• **Document section**:
*-*-*
It's bitter news for New York and San Francisco, but New Orleans may be the most food-centric city in the country. Days are measured by the lightness of the beignets at breakfast, the glossiness of the gumbo at lunch, the spiciness of the crawfish at dinner. Work is something locals squeeze in between meals.
While other food capitals make do with a single vernacular cuisine, New Orleans has three. Creole draws on the city's refined and buttery historical ties to continental France. Cajun, with its palate-grabbing catalogue of one-pot étouffées and jambalayas, is the legacy of the French Canadians who settled southern Louisiana in the 18th century. Soul food's "meat and three" needs no introduction. Factor in the opening of literally dozens of new restaurants over the past few years, and you have the most vibrant dining scene in America. Kick it up just one notch?You must be joking. This is New Orleans.
If New Orleans doesn't keep showing him more and more love, some high-paying New York restaurateur is going to steal John Besh faster than you can combine the ingredients for mock hogshead cheese. Born in Louisiana, Besh became the darling of the food press while he was the chef at Artesia in Abita Springs, just north of Lake Pontchartrain. It cost $3.5 million to set him up last year at Restaurant August, in a 19th-century warehouse in the Central Business District, and his backers are congratulating themselves on money well spent. Red-brick walls are played against classical pilasters and twinkling chandeliers in a chameleon space that manages to feel both buttoned-up and dressed-down.
Besh's cooking marries grand French technique to bayou bravado. It is also nearly free of the tyranny of Asian influences, reflecting instead Besh's German training and German-American background. At August, satiny foie gras soaked in Armagnac is encased in a dough used to make the German pastry Baumkuchen. Bündnerfleisch, or air-dried beef, escorts a wild mushroom tart; pheasant comes with dainty little lady apples and cabbage simmered in Riesling—an intelligent, on-the-money wink at traditional choucroute. It's a dish that would never play in Tulsa. But New Orleans is eating it up.
Besh speaks more than German. Lavender-scented grilled figs and russet-hued soupe de poisson with a rustic roasted flavor sing of Provence, where he has also worked. The big question—"Has Besh abandoned his Louisiana roots?"—is answered by his bread pudding. It's as smooth as flan, gilded with candied almonds and topped with banana.
*-*-*
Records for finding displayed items
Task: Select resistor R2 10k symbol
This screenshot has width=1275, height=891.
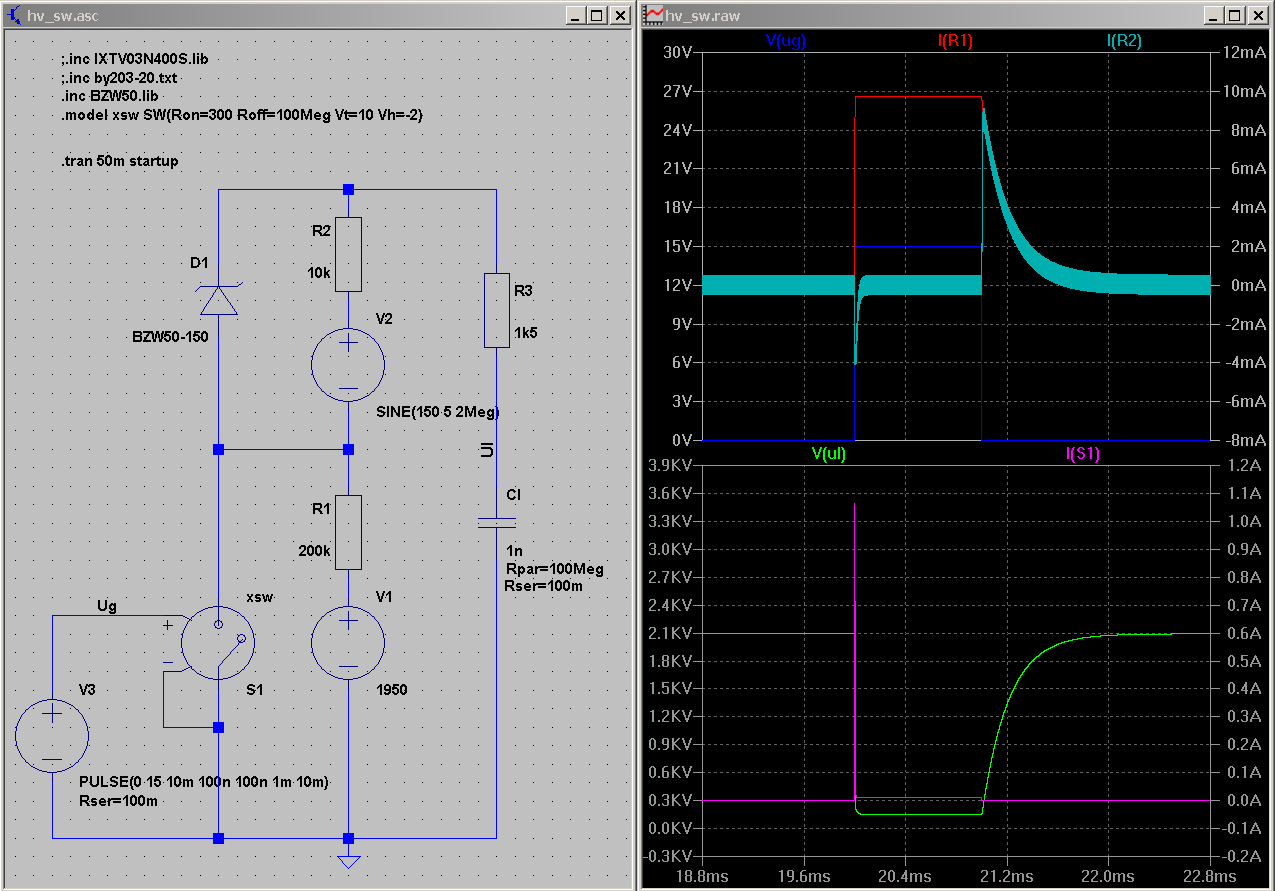Action: point(348,256)
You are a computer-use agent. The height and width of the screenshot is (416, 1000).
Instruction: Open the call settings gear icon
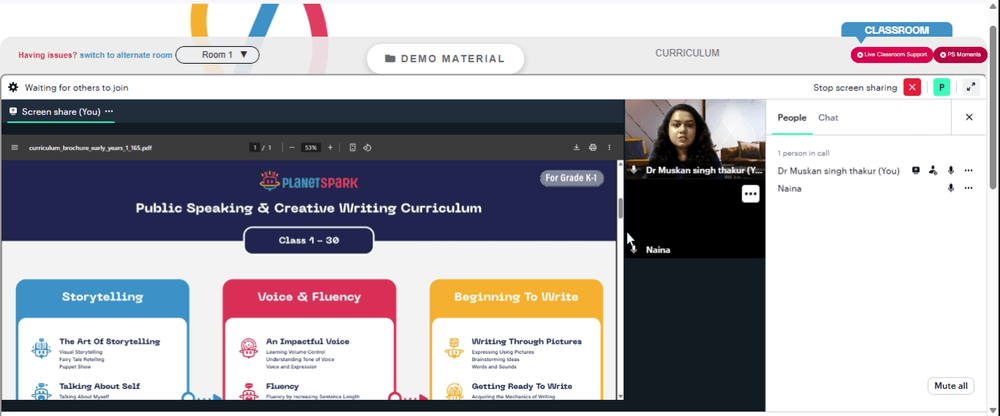pos(13,87)
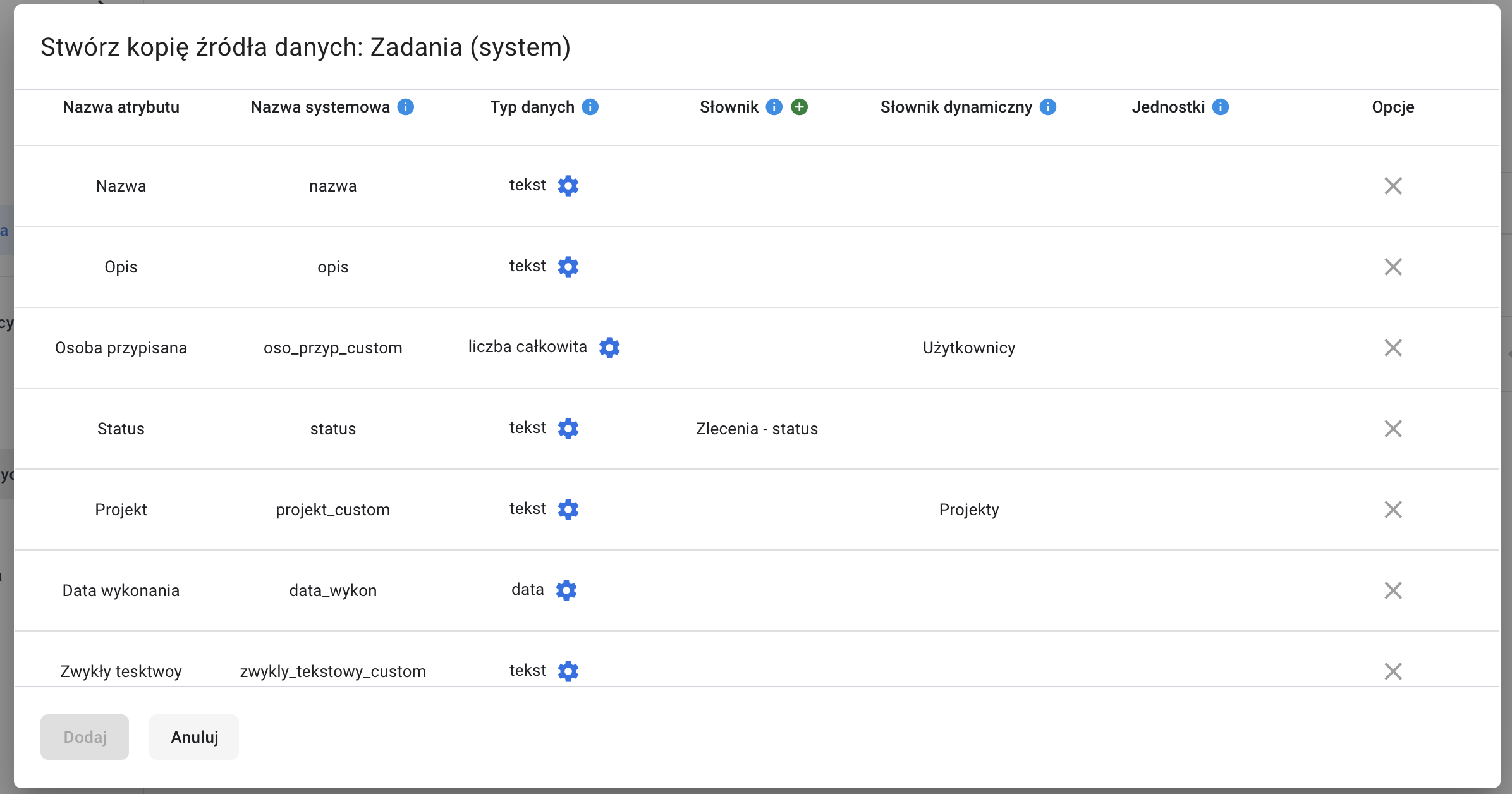Click the info icon beside Słownik dynamiczny

(x=1048, y=107)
*-*-*
• **Goal of the exercise**: Pick up the article on New Orleans dining after its final sentence and keep writing it.

• **Task answer**:
If anyone in New Orleans could unseat Besh in the cover-boy department and the kitchen, it's John Harris, New Orleans Magazine's Chef of the Year in 2001. (Both Harris and Besh were named 2002 Best New Chefs by Food & Wine.) Without Besh's ambitions or any flag-waving, Harris romances diners at Lilette Restaurant with a French-Italian menu that includes his great-grandmother's labor-intensive spinach gnocchi, made with only a suggestion of flour; feathery quenelles, a virginal mixture of goat cheese and crème fraîche glazed with lavender honey; and boudin noir, or blood sausage, served with spicy mustard and cornichons. It's the kind of dish Harris learned to make when, six years ago, he moved in with a family in Gascony for a month and helped prepare two big meals a day. Occupying a late-1800's corner drugstore with plate-glass windows, Lilette is filled with attractive young couples stealing the odd smooch on creamy banquettes. It's the sexiest restaurant in town.
New and Noteworthy
When it comes to new restaurants, New Orleans is a battlefield these days, with entrants duking it out for attention. The current victor is GW Fins, a big, loud place in the French Quarter jammed with decorative-looking people. Fins takes its fish and shellfish seriously. Cold-smoked oysters are placed in shells heated to 375 degrees, then rushed to the table sizzling. Gossamer wrappers enclose lobster mousseline dumplings, smooth as charmeuse. Lemonfish, whose beefy flesh makes it perfect for grilling—here over oak and pecan wood—is so simple as to be daring.
Peristyle, the reincarnation of Anne Kearney Sand's cult restaurant that burned down three years ago, is hyped just as loudly. Sand loves France—maybe a little too much. Her pan-roasted squab, crisp sweetbreads, and pissaladière would all mean a lot more with a lot fewer ingredients, but she's a well-grounded cook; a little imagination-harnessing and she'd have a winner.
Restaurant Cuvée is the latest venture from the team that created the nineties fixture Dakota across Lake Pontchartrain. The voluptuous comfort food—"shepherd's pie" of pulled duck and smoked chicken; duck liver foie gras and rice croquettes—is good enough on its own, but the real reason to reserve here is the city's finest, most interesting wine list.
Scott Boswell's Louisiana heritage and training in France, Italy, and Asia inform the menu at Stella!, which looks like somebody's romantic idea of a restaurant in the French countryside, circa an unspecified past. Shrimp—and—guinea hen gumbo, shellfish bouillabaisse, lobster-and-Brie risotto, and duck spring rolls manage to avoid collision, earning Stella! its exclamation point.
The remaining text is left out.